Exercise details: From the first line through the line containing "Click the database", transcribe the records exactly and include no other lines.

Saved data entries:
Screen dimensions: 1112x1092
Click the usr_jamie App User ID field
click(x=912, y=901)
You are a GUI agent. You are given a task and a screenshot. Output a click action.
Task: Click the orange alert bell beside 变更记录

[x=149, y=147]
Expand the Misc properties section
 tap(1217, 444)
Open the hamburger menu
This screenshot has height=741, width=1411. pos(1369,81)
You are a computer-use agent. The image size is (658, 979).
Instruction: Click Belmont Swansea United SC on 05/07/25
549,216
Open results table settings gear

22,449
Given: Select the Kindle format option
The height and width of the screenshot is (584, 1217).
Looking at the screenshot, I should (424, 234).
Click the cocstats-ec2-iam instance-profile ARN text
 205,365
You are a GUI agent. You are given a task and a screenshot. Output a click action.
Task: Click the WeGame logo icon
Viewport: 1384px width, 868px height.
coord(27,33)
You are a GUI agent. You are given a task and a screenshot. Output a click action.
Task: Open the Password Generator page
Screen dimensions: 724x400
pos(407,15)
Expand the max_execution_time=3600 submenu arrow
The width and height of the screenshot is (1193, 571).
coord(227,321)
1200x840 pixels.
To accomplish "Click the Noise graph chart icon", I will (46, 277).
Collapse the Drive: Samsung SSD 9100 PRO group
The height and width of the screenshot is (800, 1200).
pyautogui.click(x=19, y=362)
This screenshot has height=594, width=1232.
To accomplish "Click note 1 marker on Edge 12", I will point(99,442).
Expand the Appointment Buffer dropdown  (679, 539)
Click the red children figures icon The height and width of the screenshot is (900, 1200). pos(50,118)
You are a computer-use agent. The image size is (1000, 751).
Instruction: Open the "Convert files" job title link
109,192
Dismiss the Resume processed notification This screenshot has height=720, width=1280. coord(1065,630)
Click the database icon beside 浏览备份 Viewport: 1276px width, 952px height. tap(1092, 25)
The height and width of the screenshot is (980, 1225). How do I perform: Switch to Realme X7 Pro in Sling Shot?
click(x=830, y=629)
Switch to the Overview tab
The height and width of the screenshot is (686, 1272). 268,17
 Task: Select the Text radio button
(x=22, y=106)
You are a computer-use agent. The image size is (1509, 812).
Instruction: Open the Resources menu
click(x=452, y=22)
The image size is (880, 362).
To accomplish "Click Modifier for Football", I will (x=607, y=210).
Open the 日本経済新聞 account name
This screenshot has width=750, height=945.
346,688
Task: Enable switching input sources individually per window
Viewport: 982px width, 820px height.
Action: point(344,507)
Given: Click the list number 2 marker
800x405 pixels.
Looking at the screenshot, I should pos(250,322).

Completed exercise:
Screen dimensions: 1112x1092
Click the usr_jamie App User ID field
click(x=912, y=901)
You are a GUI agent. You are given a task and a screenshot. Output a click action.
Task: Click the orange alert bell beside 变更记录

[x=149, y=147]
Expand the Misc properties section
 tap(1217, 444)
Open the hamburger menu
This screenshot has height=741, width=1411. pos(1369,81)
You are a computer-use agent. The image size is (658, 979).
Instruction: Click Belmont Swansea United SC on 05/07/25
549,216
Open results table settings gear

22,449
Given: Select the Kindle format option
The height and width of the screenshot is (584, 1217).
Looking at the screenshot, I should (424, 234).
Click the cocstats-ec2-iam instance-profile ARN text
 205,365
You are a GUI agent. You are given a task and a screenshot. Output a click action.
Task: Click the WeGame logo icon
Viewport: 1384px width, 868px height.
coord(27,33)
You are a GUI agent. You are given a task and a screenshot. Output a click action.
Task: Open the Password Generator page
Screen dimensions: 724x400
pos(407,15)
Expand the max_execution_time=3600 submenu arrow
The width and height of the screenshot is (1193, 571).
coord(227,321)
1200x840 pixels.
To accomplish "Click the Noise graph chart icon", I will (46, 277).
Collapse the Drive: Samsung SSD 9100 PRO group
The height and width of the screenshot is (800, 1200).
pyautogui.click(x=19, y=362)
This screenshot has height=594, width=1232.
To accomplish "Click note 1 marker on Edge 12", I will point(99,442).
Expand the Appointment Buffer dropdown  (679, 539)
Click the red children figures icon The height and width of the screenshot is (900, 1200). pos(50,118)
You are a computer-use agent. The image size is (1000, 751).
Instruction: Open the "Convert files" job title link
109,192
Dismiss the Resume processed notification This screenshot has height=720, width=1280. coord(1065,630)
Click the database icon beside 浏览备份 Viewport: 1276px width, 952px height. tap(1092, 25)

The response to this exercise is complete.